Politisi sebaiknya bukan pencari kerja
- Detail
- Ditulis oleh FEB UGM
- Kategori: Berita
- Dilihat: 2430
Politisi sebaiknya bukan pencari kerja, tetapi mereka yang sudah mapan secara ekonomi. Dalam kondisi normal, politisi harus mandiri secara ekonomi dari pendapatan politik yang didapatnya. Paparan ini pernah disampaikan Ilmuwan Jerman Max Weber pada tahun 1919 dalam sebuah kuliah terbuka. Menurut pakar Paleoantropologi UGM, Prof. drg. Etty Indriati, Ph.D., paparan Weber tersebut masih relevan dengan kondisi politik di Indonesia saat ini. Apabila calon legislatif yang ada saat ini terdiri dari para pencari kerja, tidak menutup kemungkinan akan menjadikan posisinya nanti sebagai mata pencaharian, maka risiko penyalahgunaan wewenang untuk meraih pendapatan finansial untuk diri sendiri semakin besar. "Akibatnya, kepentingan umum dikorbankan," kata Etty dalam bedah buku 'Pola dan Akar Korupsi' di ruang Auditorium Djarum Foundation Pertamina Tower, FEB UGM, Jumat (4/4).

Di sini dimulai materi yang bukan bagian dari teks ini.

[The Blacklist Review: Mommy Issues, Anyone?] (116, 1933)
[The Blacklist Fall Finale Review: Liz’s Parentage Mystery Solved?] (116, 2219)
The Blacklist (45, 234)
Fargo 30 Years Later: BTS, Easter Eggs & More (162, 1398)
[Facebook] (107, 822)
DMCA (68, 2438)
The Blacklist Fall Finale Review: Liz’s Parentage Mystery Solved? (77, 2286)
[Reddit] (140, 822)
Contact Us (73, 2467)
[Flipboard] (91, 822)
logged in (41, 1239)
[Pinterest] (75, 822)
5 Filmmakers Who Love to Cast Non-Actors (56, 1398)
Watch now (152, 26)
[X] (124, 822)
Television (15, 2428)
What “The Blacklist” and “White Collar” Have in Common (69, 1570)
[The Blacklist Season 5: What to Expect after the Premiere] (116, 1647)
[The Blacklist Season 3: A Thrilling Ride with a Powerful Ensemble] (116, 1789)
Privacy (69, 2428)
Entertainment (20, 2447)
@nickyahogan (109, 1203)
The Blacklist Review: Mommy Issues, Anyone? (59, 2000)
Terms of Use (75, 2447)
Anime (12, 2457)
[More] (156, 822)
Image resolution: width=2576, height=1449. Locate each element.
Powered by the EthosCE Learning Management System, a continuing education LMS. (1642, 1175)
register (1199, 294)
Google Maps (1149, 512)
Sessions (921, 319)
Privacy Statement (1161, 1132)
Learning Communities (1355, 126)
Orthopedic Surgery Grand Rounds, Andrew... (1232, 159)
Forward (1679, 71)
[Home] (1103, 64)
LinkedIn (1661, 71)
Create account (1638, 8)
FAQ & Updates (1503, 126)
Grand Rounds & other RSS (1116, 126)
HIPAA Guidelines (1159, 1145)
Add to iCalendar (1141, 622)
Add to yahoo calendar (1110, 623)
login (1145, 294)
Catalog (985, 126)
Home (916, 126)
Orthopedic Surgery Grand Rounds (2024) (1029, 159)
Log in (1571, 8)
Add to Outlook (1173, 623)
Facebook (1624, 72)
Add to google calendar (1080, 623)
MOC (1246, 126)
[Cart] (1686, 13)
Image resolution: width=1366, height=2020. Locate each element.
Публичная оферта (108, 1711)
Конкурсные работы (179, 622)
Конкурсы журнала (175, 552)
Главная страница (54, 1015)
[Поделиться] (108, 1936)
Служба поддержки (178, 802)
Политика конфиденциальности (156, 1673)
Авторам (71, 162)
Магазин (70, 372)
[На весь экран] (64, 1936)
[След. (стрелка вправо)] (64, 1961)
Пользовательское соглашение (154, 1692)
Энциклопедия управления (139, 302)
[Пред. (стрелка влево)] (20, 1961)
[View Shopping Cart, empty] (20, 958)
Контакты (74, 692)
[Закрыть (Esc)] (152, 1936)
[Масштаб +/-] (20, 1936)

Etty yang sekaligus menjadi penulis buku tersebut, mengungkapkan korupsi annggota parlemen sudah bukan rahasia umum lagi dan marak terjadi di berbagai Negara. Menurut Etty, pemimpin dan politisi yang baik seharusnya mempraktikkan 'tahta untuk rakyat' dan berupaya mengetahui apa yang dibutuhkan masyarakat dan berapa anggaran yang harus dialokasikan. "Karenanya suara rakyat tidak dibeli dengan uang namun dengan pengetahuan, empati, kebijakan tepat guna, tepat sasaran serta ketegasan dalam bertindak," katanya.
Berdasarkan kajian ilmu paleoantropologi, Etty menegaskan, pola korupsi yang dilakukan para koruptor tak ubahnya struktur sosial tribe, evolusi peradaban manusia di masa lampau, pemerintahan dibentuk berbasis keluarga sanak saudara. Yang terjadi saat ini, koruptor dan politisi membangun kekuasaan melalui mekanisme kekerabatan meski hidup di negara modern. "Mereka hidup seolah di abad pertengahan," katanya.
Untuk memutus rantasi kekerabatan perilaku korupsi ini, menurut Etty, Negara perlu mengaturnya dengan tegas. "Di Australia, kecil sekali ditemukan praktik korupsi karena negara berhasil memutus mata rantai kekerabatan itu," ungkapnya.
Adapaun cara yang paling efektif untuk memberantas korupsi menurut Etty adalah dengan memiskinkan para koruptor, tidak cukup dengan memberikan hukuman karena ditengarai tidak memberikan efek jera. "Hukuman empat atau lima tahun itu sangat ringan," katanya.
Selain kehadiran KPK yang dibutuhkan untuk tetap menindak para pelaku korupsi, Deputi Pencegahan Tindak Pidana Korupsi, KPK, Iswan Elmi, M.Sc, mengakui penegakan hukum bukan satu-satunya cara memberantas korupsi. Kenyataan selama ini, korupsi bukan justru berkurang malah makin bertambah. "Dari penanganan kasus korupsi, pelakunya makin berlipat," katanya.
Salah satu cara yang kini tengah ditempuh KPK dengan mengkampanyekan integritas moral para penyelenggara Negara. "Integritas tidak berkorelasi dengan bertambahnya umur namun menciptakan budaya malu jika melakukan korupsi," imbuhnya.
Guru Besar Ilmu Politik dan Pemerintahan UGM, Prof. Dr. Purwo Santoso, mengakui pola kekerabatan sangat mengakar kuat di masyarakat sehingga menjebak para pelaku korupsi saat jadi pejabat. "Korupsi terjadi karena adanya ambivalensi norma. Kita harus bersama-sama meminimalisir ambivalensi itu," pungkasnya.